Interesting BUT...
This is very interesting, but let's not go off the deep end yet.
We've also been told that Lactic Acid causes the burn we feel when pushing through high reps. But in the first paragraph of the article, the BURN is listed as one of the things that were incorrect -
"Everyone who has even thought about exercising has heard the warnings about lactic acid. It builds up in your muscles. It is what makes your muscles burn. Its buildup is what makes your muscles tire and give out."
Well, if that's true, then what does cause the burn.
Next:
"As for the idea that lactic acid causes muscle soreness, Dr. Gladden said, that never made sense.
"Lactic acid will be gone from your muscles within an hour of exercise," he said. "You get sore one to three days later.

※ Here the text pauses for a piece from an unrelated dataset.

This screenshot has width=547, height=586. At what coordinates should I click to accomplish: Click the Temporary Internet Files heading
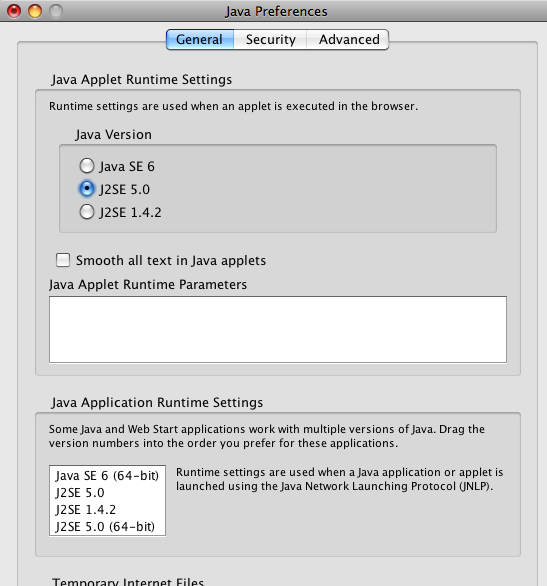pyautogui.click(x=128, y=581)
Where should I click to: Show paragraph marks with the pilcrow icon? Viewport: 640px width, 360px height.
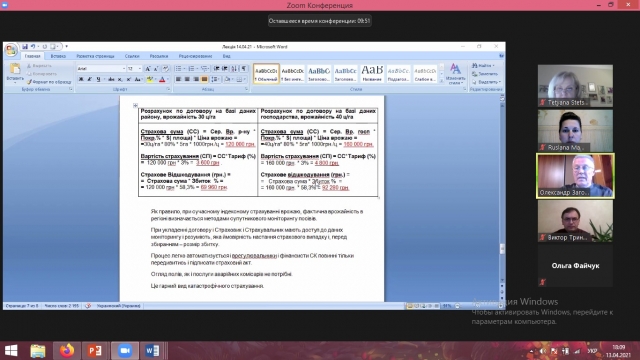244,69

The time frame is not consistent, and the mechanisms have not been found.""
I thought the mechanism that was substantiated as causing DOMS (delayed onset muscle soreness) was microscopic tears in actin and myosin??? I've read this many times - but he hasn't?
Next:
"Mitochondria even have a special transporter protein to move the substance into them, Dr. Brooks found. Intense training makes a difference, he said, because it can make double the mitochondrial mass. "
Does INTENSITY mean more weight or more reps?

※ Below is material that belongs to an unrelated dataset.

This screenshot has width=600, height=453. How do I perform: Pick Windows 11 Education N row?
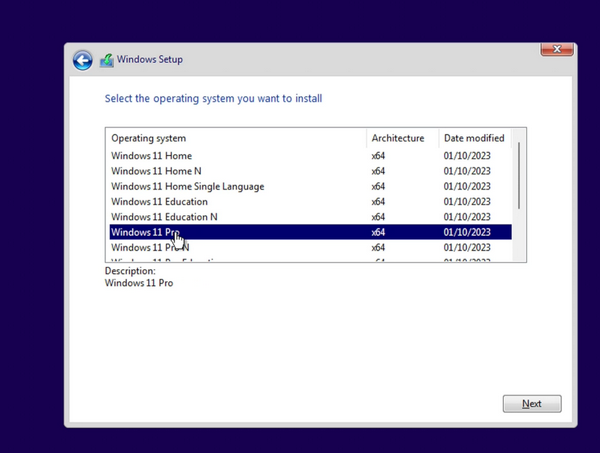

And there's some seemingly opposing information here. First the answer is that the intensity needed to increase mitochondria is ENDURANCE exercise:
"Through trial and error, coaches learned that athletic performance improved when athletes worked on endurance, running longer and longer distances, for example. "

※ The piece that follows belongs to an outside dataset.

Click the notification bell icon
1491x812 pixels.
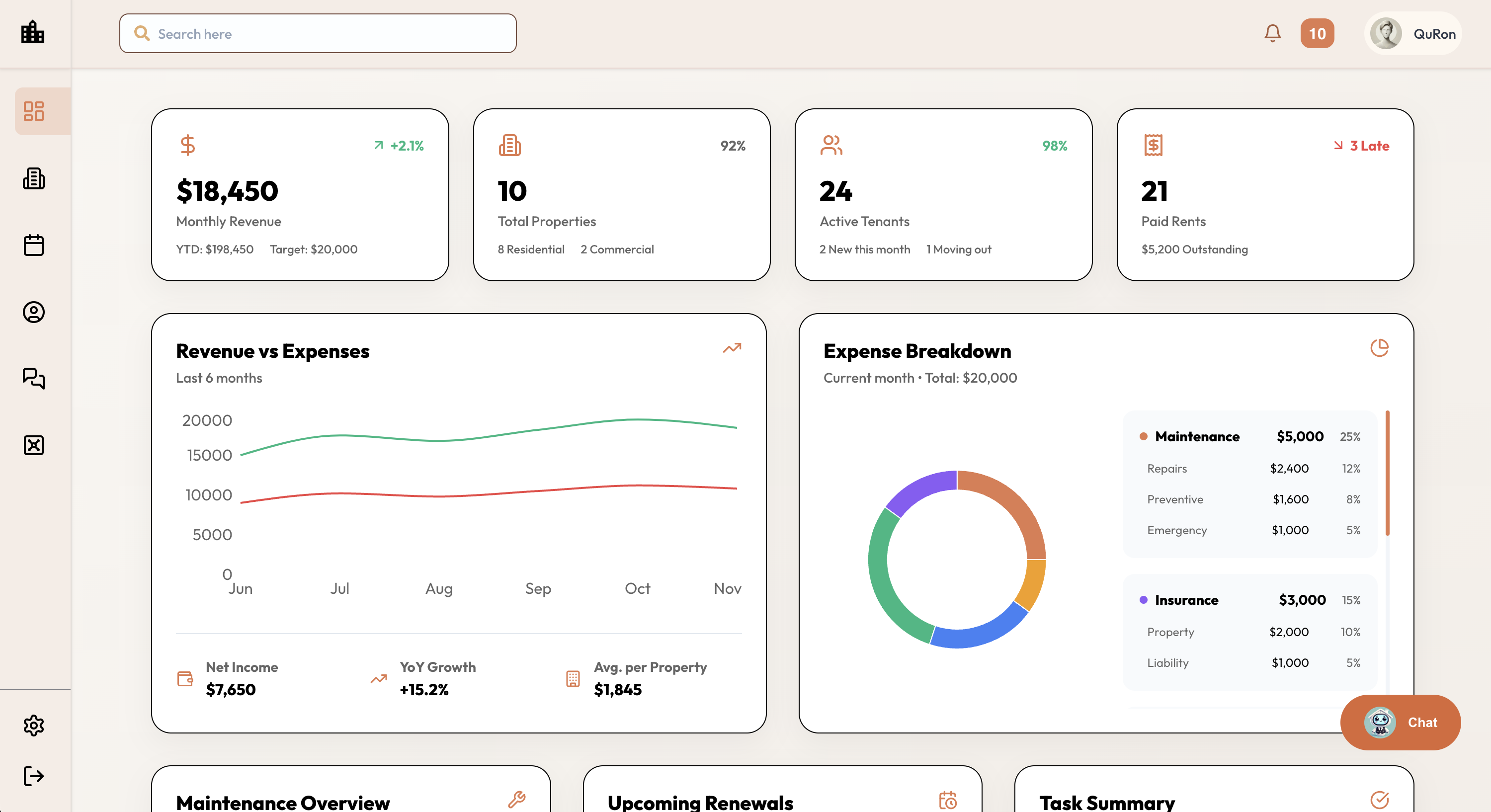point(1272,34)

But then the article makes the case for BRIEF BOUTS of INTENSE EXERCISE as increasing mitochondira:
"Just before a race, coaches often tell athletes to train very hard in brief spurts.
That extra stress increases the mitochondria mass even more, Dr. Brooks said, and is the reason for improved performance."
That's closer to anaerobic rather than aerobic training.
Here's another article that says feeling the burn is a BAD thing, and that you need to bulk up your mitochondria. It also goes into a little more detail into lactic acid metabolism:
http://www.berkeley.edu/news/media/releases/2006/04/19_lactate.shtml
Here's a simple excerpt:
"But Brooks in the 1980s and '90s showed that in living, breathing animals, the lactate moves out of muscle cells into the blood and travels to various organs, including the liver, where it is burned with oxygen to make
ATP.
The heart even prefers lactate as a fuel, Brooks found."
Unreal stuff ... it's sort of like first being told tha chocolate, whole eggs and too fat from any source are bad for you, when in fact they're all pretty damned healthy for you.
Thanks for the heads up on this Phil.